OBJECT: Tumors of the glomus jugulare are benign, slow-growing paragangliomas. Their natural history, surgical treatment, and outcome have been well addressed in the recent literature; however, there remains a subgroup of complex tumors--multiple, giant, malignant, neuropeptide-secreting lesions, and those treated previously by an intervention with an adverse outcome--that is high risk, presents surgical challenges, and is associated with treatment controversy. In this article the authors report on a series of patients with complex glomus jugulare tumors and focus on treatment decisions, avoidance of complications, surgical refinements, and patient outcomes.
METHODS: In this retrospective study, the patient population was composed of 11 male and 32 female patients (mean age 47 years) with complex tumors of the glomus jugulare who were treated by the senior author within the past 20 years. These include 38 patients with giant tumors, 11 with multiple paragangliomas (seven bilateral and four ipsilateral), two with tumors that hypersecreted catecholamine, and one with a malignant tumor. Six patients had associated lesions: one dural arteriovenous malformation, one carotid artery (CA) aneurysm, two adrenal tumors, and two other cranial tumors. All but one patient presented with neurological deficits. Cranial nerve deficits, particularly those associated with the lower cranial nerves, were the prominent feature. Twenty-eight patients underwent resection in an attempt at total removal, and gross-total resection was achieved in 24 patients. Particularly challenging were cases in which the patient had undergone prior embolization or CA occlusion, after which new feeding vessels from the internal CA and vertebrobasilar artery circulation developed. The surgical technique was tailored to each patient and each tumor. It was modified to preserve facial nerve function, particularly in patients with bilateral tumors. Intrabulbar dissection was performed to increase the likelihood that the lower cranial nerves would be preserved. Each tumor was isolated to improve its resectability and prevent blood loss. No operative mortality occurred. In one patient hemiplegia developed postoperatively due to CA thrombosis, but the patient recovered after an endovascular injection of urokinase. In four patients a cerebrospinal fluid leak was treated through spinal drainage, and in five patients infection developed in the external ear canal. Two of these infections progressed to osteomyelitis of the temporal bone. There were two recurrences, one in a patient with a malignant tumor who eventually died of the disease.

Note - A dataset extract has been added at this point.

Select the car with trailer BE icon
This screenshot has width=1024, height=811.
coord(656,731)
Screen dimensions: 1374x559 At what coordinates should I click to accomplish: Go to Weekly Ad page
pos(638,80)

CONCLUSIONS: Despite the challenges encountered in treating complex glomus jugulare tumors, resection is indicated and successful. Multiple tumors mandate a treatment plan that addresses the risk of bilateral cranial nerve deficits. The intrabulbar dissection technique can be used with any tumor, as long as the tumor itself has not penetrated the wall of the jugular bulb or infiltrated the cranial nerves. Tumors that hypersecrete catecholamine require perioperative management and malignant tumors carry a poor prognosis.